▸ WHAT THE TASK ASKS: Everything from the line holding "The height and" through the last line of the records should be repeated word for word, and pictures should be omitted.

▸ SUPPLIED INFORMATION:
┄┄┄┄┄┄

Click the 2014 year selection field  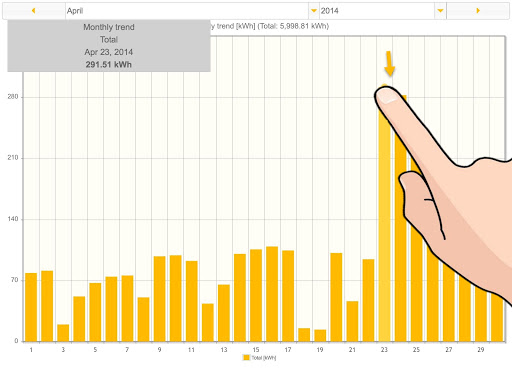click(x=383, y=11)
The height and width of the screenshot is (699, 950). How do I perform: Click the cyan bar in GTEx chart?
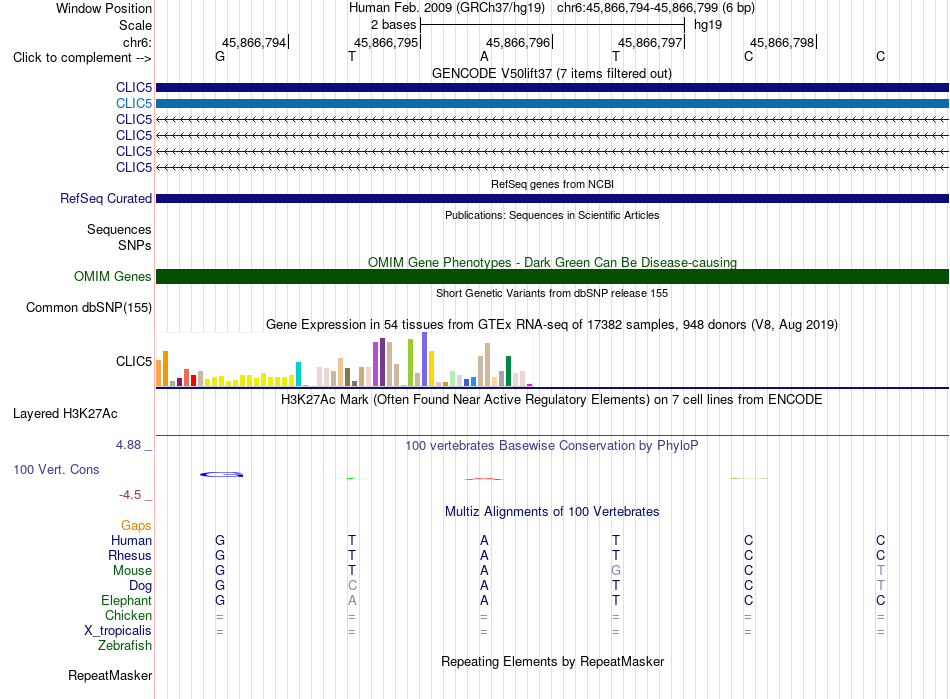pos(298,374)
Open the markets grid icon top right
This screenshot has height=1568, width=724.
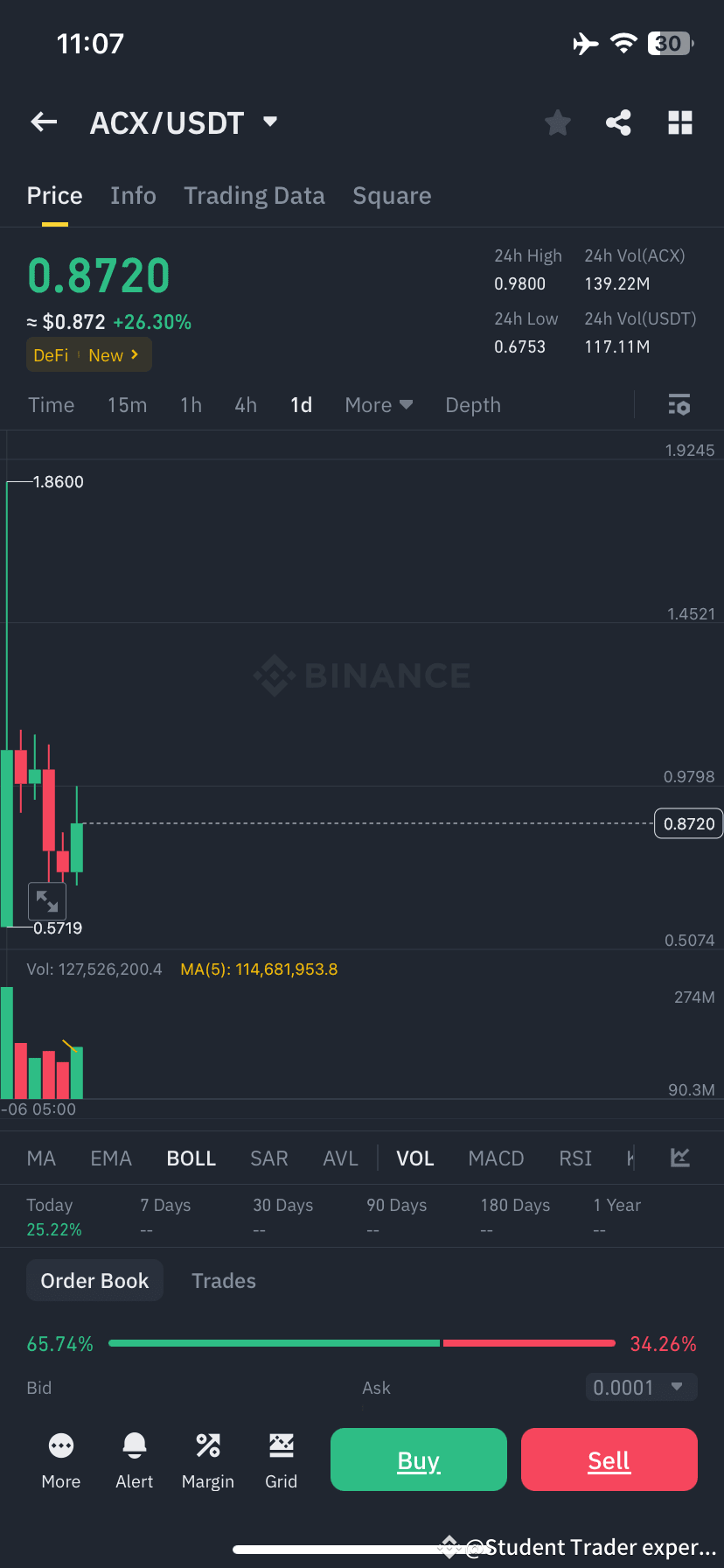coord(680,122)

┄┄┄┄┄┄

▸ ANSWER SPACE:
The height and width of the screenshot is (699, 950). How do I perform: Click the cyan bar in GTEx chart?
pos(298,374)
Open the markets grid icon top right
This screenshot has height=1568, width=724.
coord(680,122)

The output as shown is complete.